After that change, I plugged the board into my computer via USB—and boom, the stock DFU bootloader showed up in Windows Device Manager! Good feels.

USB/USB Bootloader issue

Once I had the DFU bootloader showing up over USB, I wanted to try using the Caterina bootloader. This is the "standard" USB bootloader found on many Arduino-family ATmega32u4-based boards like the Leonardo, Adafruit Feather 32u4, or SparkFun Pro Micro. Unfortunately, after flashing th Caterina bootloader, things stopped progressing. No variation I tried worked—each time I plugged the board in, Windows reported it as a non-functional USB device.

It was frustrating: the stock DFU bootloader showed up fine, so why not Caterina? After a bunch of head-scratching, I decided to re-flash the stock DFU bootloader to sanity-check my hardware and try flashing via DFU. Weirdly, I had to dig up the original DFU bootloader binary from some GitHub repo—I couldn’t find any official download from Microchip. I supposed I could have also read the flash data from one of the boards that still had it. Thankfully for my sanity, reflashing the DFU bootloader worked. The boards showed up again in Device Manager, and I was subsequently able to easily flash a firmware hex using dfu-programmer and see my code running on the boards!

At that point, I decided to shelve the Caterina investigation and move on. There didn’t seem to be much benefit in spending more time chasing down the issue when I already had a working toolchain for flashing code. My current theory is that the Caterina bootloader negotiates a faster USB bus speed than the DFU bootloader and is hitting some kind of timing issue—possibly due to clock instability or something subtle in my board layout. It could also be a USB signal integrity problem—maybe the impedance isn’t quite right, and tweaking the resistor values on D+/D− could help.
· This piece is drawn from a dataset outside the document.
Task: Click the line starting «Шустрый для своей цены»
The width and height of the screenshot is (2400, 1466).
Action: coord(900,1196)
Since I don’t know much about USB internals yet, and digging further would require a decent amount of ramp-up time, I was fine leaving it alone for now.

Conclusion and Next Steps

All in all, I’m really happy with how this project turned out. I learned a ton and got exactly the kind of hands-on experience I was hoping for—especially when it came to debugging and coming up with workarounds and fixes for design issues. I’m thankful that the problems I ran into weren’t insurmountable. Some of that was luck, sure, but a lot of it came down to taking my time, reviewing the design carefully, and coming back to it repeatedly with fresh eyes instead of rushing to place the order.
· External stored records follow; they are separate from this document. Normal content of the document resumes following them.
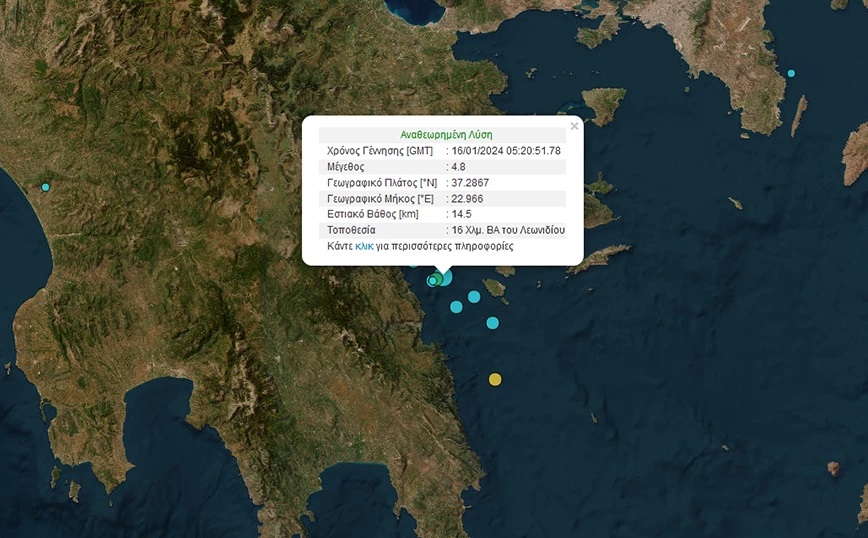Click the cyan marker on the western Peloponnese coast
The image size is (868, 538).
tap(45, 187)
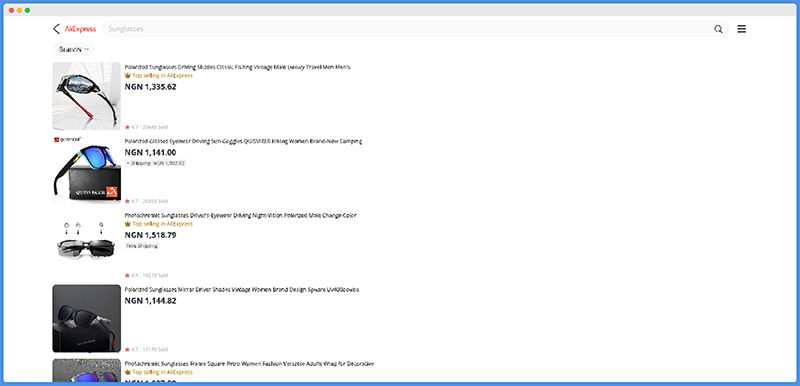The width and height of the screenshot is (800, 386).
Task: Click the 4.7 star rating of first item
Action: click(x=132, y=127)
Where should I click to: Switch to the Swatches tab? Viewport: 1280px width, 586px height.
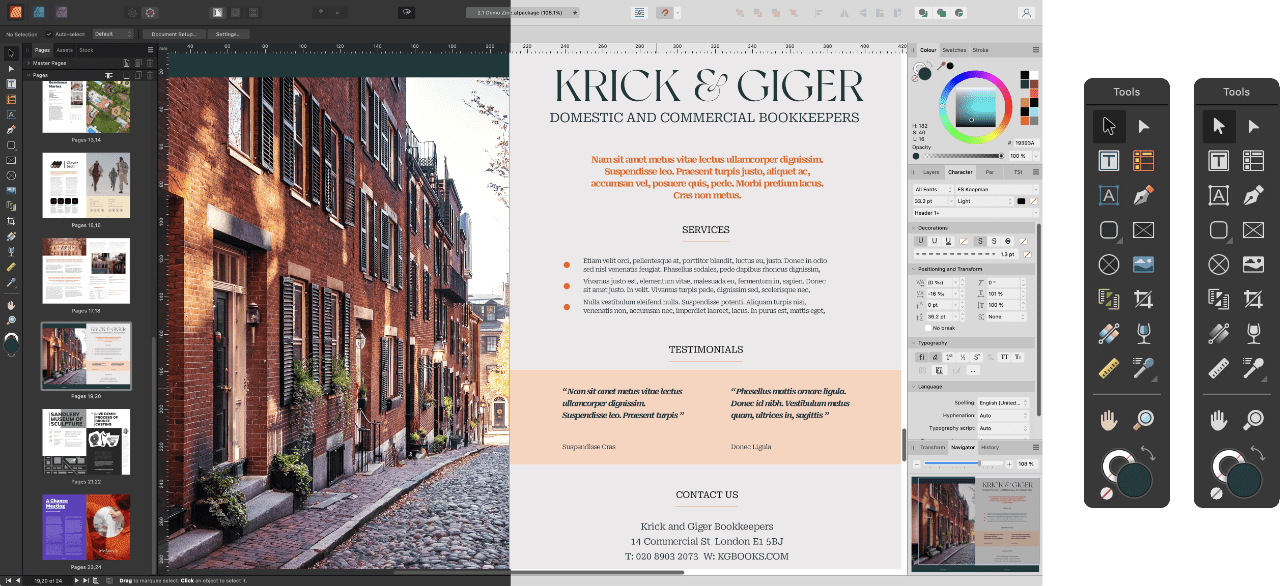click(954, 50)
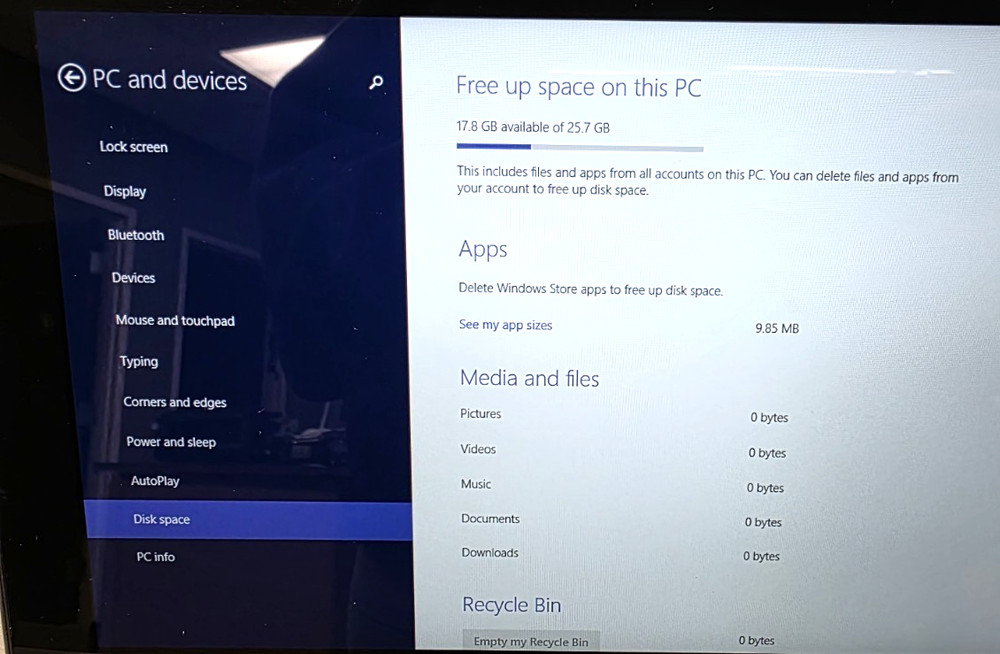Screen dimensions: 1000x654
Task: Choose Corners and edges settings
Action: click(x=174, y=401)
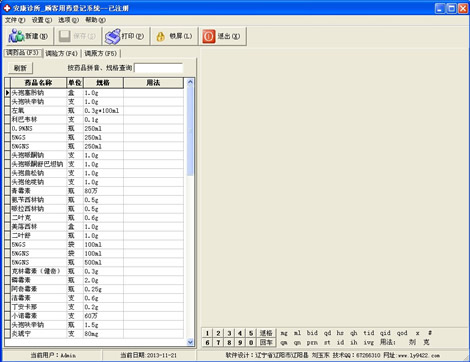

The mistakes I did make mostly revealed gaps in my review process. For example, I read the datasheets for the driver ICs over and over, yet somehow never gave the two-page oscillator datasheet a proper read. On the other hand, I could’ve pored over the button datasheet countless times and still not predicted that the components wouldn’t match spec (who does that!?!?). That contrast really drove home an important point: you can’t plan for everything—but that doesn’t let you off the hook for due diligence. The key is focusing your energy on the parts of the process you can control, and being ready to adapt when the unexpected inevitably shows up.
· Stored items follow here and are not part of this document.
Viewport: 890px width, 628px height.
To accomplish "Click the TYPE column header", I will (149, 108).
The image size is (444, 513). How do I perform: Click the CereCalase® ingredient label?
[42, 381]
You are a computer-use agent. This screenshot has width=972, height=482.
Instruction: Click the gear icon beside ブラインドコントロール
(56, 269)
That wraps up the first half of the write-up! I made an interesting decision midway through this project: after submitting the order and while production was underway, I decided to implement all of the firmware in Rust. I’d “learned” Rust a few times before, but I didn’t speak it—because I’d never actually used it to build anything, so none of it really stuck. Well, I can say now that I’m a convert. Learning Rust—even if I never use it again—has made me a better C++ programmer, and a better programmer in general. The second half of this write-up will be about that journey.